Picking up the pieces

Knowing what data or services must be restored first in any situation is vital to a well-managed recovery effort.

Michael J. Bechetti

To prepare for a disaster, whether natural or man-made, you will need both backup and recovery applications'and a plan

There are few things more critical to an IT department than having a good, thoroughly tested backup and disaster recovery program in place.

It doesn't matter whether the cause is a terrorist attack, flood, massive software failure, fried squirrel in the nearest power substation or even a bad software patch. Management always wants the same question answered: 'How soon can you get it up and running again?'

Regardless of the cause, the response to virtually any security problem requires you to restore the system or at least be able to verify exactly what was on the affected systems before the problem occurred.

Backup technology continues to improve'but it's really pretty simple to keep up with the hardware and software side of disaster recovery. The big challenge is developing a proper disaster recovery plan.

All the latest technology is worthless if no one knows what to do when disaster strikes.
The first step in developing a plan is determining just what constitutes recovery. That might seem obvious, but there is a difference between resumption of critical services and complete restoration of all computer functions and files.

This triage process must be done in advance because the plan affects the way backups are performed and because the usual 90/10 rule could apply: If you can restore 90 percent of functionality in the first 10 percent of the total time required, that's a wonderful safety net'but only if the right 90 percent is restored first.

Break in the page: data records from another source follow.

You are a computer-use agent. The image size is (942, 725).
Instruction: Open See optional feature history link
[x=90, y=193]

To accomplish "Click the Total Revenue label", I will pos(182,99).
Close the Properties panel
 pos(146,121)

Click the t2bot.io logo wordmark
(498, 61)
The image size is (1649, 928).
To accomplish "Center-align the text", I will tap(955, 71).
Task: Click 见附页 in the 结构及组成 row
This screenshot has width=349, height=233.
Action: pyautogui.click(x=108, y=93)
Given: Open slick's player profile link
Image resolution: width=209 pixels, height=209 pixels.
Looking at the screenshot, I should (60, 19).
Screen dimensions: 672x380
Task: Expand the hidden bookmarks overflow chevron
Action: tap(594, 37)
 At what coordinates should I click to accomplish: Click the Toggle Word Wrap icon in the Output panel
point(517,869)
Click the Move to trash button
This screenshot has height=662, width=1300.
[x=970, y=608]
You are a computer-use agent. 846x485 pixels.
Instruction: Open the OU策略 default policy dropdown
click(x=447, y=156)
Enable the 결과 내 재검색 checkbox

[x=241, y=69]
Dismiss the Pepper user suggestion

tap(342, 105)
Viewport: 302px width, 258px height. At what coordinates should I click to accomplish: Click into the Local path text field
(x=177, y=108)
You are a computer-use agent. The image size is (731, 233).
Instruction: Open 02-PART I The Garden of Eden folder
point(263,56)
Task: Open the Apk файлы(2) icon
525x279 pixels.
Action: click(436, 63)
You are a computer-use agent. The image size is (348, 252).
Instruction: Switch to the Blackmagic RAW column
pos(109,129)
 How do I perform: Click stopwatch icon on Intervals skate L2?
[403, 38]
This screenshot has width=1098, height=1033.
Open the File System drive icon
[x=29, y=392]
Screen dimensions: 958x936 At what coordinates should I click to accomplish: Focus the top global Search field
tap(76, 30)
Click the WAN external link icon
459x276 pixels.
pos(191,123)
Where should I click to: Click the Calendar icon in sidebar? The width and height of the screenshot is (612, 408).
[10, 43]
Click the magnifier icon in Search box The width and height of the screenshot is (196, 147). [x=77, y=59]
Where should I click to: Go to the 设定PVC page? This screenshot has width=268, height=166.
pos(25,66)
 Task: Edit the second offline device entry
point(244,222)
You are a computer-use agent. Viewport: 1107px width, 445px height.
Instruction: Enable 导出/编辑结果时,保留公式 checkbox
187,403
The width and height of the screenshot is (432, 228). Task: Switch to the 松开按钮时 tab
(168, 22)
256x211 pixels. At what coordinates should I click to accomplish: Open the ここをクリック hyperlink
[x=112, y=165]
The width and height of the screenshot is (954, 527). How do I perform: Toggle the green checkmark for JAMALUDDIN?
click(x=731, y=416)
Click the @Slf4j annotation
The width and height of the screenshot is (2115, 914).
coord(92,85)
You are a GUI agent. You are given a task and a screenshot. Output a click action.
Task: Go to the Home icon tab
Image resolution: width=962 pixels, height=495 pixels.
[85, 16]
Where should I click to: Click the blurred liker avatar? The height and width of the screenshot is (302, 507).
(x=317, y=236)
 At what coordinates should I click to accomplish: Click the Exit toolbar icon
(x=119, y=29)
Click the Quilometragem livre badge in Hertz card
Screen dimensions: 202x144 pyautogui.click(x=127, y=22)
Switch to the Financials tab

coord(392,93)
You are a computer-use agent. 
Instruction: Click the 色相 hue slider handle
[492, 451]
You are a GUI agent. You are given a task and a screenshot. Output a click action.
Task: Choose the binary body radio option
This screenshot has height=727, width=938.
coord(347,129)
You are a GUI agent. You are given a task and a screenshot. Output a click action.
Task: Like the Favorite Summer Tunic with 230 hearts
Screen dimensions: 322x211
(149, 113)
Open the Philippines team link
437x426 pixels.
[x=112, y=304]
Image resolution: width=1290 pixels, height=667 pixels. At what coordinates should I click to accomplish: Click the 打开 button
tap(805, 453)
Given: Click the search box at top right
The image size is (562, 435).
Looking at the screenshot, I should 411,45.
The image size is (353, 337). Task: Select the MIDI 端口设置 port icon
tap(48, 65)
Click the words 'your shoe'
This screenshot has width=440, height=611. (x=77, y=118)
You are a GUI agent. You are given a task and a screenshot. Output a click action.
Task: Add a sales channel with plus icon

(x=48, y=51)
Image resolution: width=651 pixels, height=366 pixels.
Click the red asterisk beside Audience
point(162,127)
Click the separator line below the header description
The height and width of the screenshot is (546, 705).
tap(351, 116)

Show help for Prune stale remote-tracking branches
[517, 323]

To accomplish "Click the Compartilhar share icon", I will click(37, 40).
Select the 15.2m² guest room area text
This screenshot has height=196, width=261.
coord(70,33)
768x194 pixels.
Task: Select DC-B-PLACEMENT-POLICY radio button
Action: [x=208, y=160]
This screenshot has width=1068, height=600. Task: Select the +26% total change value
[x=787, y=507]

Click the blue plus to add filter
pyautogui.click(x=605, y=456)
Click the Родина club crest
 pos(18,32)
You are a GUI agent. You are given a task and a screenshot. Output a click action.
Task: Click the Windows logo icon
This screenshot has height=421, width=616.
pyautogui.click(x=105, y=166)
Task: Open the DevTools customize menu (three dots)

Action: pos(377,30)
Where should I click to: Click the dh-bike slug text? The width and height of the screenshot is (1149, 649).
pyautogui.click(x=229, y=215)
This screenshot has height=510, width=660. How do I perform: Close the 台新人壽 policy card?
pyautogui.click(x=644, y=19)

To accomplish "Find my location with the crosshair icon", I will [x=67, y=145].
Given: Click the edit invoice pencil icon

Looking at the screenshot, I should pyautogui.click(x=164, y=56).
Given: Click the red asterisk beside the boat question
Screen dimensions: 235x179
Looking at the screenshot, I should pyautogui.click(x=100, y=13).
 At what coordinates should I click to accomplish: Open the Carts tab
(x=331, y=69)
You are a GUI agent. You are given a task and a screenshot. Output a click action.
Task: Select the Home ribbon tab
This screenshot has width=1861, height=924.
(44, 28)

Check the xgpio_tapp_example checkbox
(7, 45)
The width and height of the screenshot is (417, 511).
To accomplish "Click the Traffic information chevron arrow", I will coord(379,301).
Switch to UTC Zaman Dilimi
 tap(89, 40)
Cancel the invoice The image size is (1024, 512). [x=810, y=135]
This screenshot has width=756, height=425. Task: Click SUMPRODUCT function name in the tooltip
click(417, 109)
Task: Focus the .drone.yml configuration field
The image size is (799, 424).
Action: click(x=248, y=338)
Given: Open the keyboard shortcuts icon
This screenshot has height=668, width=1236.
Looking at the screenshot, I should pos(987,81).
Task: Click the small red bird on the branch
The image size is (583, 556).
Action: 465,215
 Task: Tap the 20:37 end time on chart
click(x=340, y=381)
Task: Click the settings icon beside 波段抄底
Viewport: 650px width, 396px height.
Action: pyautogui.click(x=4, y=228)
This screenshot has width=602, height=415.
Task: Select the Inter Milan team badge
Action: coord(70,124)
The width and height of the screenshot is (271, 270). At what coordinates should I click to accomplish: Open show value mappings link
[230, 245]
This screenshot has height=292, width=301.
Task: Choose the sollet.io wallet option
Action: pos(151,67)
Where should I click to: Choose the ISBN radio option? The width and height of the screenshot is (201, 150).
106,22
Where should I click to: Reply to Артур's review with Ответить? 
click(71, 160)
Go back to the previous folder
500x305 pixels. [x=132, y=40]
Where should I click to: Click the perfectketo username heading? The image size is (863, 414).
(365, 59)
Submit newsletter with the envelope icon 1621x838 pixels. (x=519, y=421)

Creating a recovery play can be complex. The most critical services could depend on the nature of the disaster. For example, a freak power outage should trigger a business-as-usual recovery process. If a terrorist action or a cyberattack is the cause, then the restoration would likely have a different set of priorities, probably including forensic analysis.

Consider probabilities

The second step is to consider the most likely disasters. For some installations, disasters are periodic events'such as for emergency services located in the usual path of hurricanes or in fire-prone locations. But most IT disasters result from comparatively minor problems: a broken water main, local power outage or local hardware failure.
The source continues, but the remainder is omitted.